The novels, essays and short stories of Marie “Lorrie” Moore, St. Lawrence Class of 1978, are perhaps, like life itself, filled with contradictions. She blends, as one reviewer wrote, boldness with poignancy, nouns and adjectives that never matched before, colorful detail and meaningful blur. She offers unassuming skill, wry humor, a bizarre sense of reality that unfailingly expresses her understanding of humanity. Publisher’s Weekly describes her writing as “innovative and emotionally complex, prose that shows lyric grace and poetic agility.”
A Phi Beta Kappa graduate of St. Lawrence, where she wrote a short story that won first prize in a contest sponsored by Seventeen magazine and thus launched her career, Moore earned her M.F.A. from Cornell University.

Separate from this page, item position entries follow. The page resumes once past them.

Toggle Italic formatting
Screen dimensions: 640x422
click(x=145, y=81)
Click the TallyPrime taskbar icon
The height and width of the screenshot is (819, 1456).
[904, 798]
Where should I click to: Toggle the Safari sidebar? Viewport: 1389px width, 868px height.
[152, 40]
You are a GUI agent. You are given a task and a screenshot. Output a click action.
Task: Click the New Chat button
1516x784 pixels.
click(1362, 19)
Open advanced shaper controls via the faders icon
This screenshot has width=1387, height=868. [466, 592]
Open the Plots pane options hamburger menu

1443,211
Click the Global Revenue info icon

Her master’s thesis became her first book, Self-Help, and her subsequent work has included two novels, two fiction collections, a children’s book, and short stories, reviews and essays in such periodicals as the New York Times Book Review, Cosmopolitan, and Ms. Magazine. She has been honored by the National Endowment for the Arts and has received a Guggenheim Fellowship, among much recognition of her work.
Since 1984, Lorrie Moore has taught at the University of Wisconsin, where she now holds the Delmore Schwartz Professorship in the Humanities. For her contributions to contemporary literary excellence, St. Lawrence welcomes to campus Marie “Lorrie” Moore and invites her to accept its highest honor, the degree Doctor of Literature, honoris causa.